| Records to process |

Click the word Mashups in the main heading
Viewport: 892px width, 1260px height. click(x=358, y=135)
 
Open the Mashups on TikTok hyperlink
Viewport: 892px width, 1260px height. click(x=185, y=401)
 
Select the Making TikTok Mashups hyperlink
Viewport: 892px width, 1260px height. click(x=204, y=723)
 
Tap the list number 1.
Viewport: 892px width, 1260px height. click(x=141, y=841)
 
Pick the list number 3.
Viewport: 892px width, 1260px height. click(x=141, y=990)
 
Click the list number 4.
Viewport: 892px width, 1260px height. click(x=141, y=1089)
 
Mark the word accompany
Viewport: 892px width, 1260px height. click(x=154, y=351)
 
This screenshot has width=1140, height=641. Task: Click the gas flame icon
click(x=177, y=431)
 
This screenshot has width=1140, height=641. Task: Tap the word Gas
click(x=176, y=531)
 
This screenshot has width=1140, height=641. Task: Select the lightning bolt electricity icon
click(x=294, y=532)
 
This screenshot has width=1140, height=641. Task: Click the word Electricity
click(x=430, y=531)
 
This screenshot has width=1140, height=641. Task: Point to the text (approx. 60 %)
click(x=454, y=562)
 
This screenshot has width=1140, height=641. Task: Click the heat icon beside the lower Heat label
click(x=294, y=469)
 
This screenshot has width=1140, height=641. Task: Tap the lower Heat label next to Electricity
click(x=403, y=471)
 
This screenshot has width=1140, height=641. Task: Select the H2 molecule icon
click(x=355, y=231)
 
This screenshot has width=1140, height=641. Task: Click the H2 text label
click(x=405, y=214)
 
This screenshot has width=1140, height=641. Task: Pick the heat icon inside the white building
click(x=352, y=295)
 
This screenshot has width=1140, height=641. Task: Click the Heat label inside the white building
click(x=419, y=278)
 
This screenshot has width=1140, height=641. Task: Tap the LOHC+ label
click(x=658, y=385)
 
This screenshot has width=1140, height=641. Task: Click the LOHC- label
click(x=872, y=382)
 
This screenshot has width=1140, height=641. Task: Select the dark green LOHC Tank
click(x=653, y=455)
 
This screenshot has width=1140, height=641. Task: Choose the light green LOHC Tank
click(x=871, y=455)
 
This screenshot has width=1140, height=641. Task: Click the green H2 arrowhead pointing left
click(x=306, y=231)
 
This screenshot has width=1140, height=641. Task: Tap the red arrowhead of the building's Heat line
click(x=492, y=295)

| Required work |
Copy all of the records above verbatim, line for line.

| Reply |
Click the word Mashups in the main heading
Viewport: 892px width, 1260px height. click(x=358, y=135)
 
Open the Mashups on TikTok hyperlink
Viewport: 892px width, 1260px height. click(x=185, y=401)
 
Select the Making TikTok Mashups hyperlink
Viewport: 892px width, 1260px height. click(x=204, y=723)
 
Tap the list number 1.
Viewport: 892px width, 1260px height. click(x=141, y=841)
 
Pick the list number 3.
Viewport: 892px width, 1260px height. click(x=141, y=990)
 
Click the list number 4.
Viewport: 892px width, 1260px height. click(x=141, y=1089)
 
Mark the word accompany
Viewport: 892px width, 1260px height. click(x=154, y=351)
 
This screenshot has width=1140, height=641. Task: Click the gas flame icon
click(x=177, y=431)
 
This screenshot has width=1140, height=641. Task: Tap the word Gas
click(x=176, y=531)
 
This screenshot has width=1140, height=641. Task: Select the lightning bolt electricity icon
click(x=294, y=532)
 
This screenshot has width=1140, height=641. Task: Click the word Electricity
click(x=430, y=531)
 
This screenshot has width=1140, height=641. Task: Point to the text (approx. 60 %)
click(x=454, y=562)
 
This screenshot has width=1140, height=641. Task: Click the heat icon beside the lower Heat label
click(x=294, y=469)
 
This screenshot has width=1140, height=641. Task: Tap the lower Heat label next to Electricity
click(x=403, y=471)
 
This screenshot has width=1140, height=641. Task: Select the H2 molecule icon
click(x=355, y=231)
 
This screenshot has width=1140, height=641. Task: Click the H2 text label
click(x=405, y=214)
 
This screenshot has width=1140, height=641. Task: Pick the heat icon inside the white building
click(x=352, y=295)
 
This screenshot has width=1140, height=641. Task: Click the Heat label inside the white building
click(x=419, y=278)
 
This screenshot has width=1140, height=641. Task: Tap the LOHC+ label
click(x=658, y=385)
 
This screenshot has width=1140, height=641. Task: Click the LOHC- label
click(x=872, y=382)
 
This screenshot has width=1140, height=641. Task: Select the dark green LOHC Tank
click(x=653, y=455)
 
This screenshot has width=1140, height=641. Task: Choose the light green LOHC Tank
click(x=871, y=455)
 
This screenshot has width=1140, height=641. Task: Click the green H2 arrowhead pointing left
click(x=306, y=231)
 
This screenshot has width=1140, height=641. Task: Tap the red arrowhead of the building's Heat line
click(x=492, y=295)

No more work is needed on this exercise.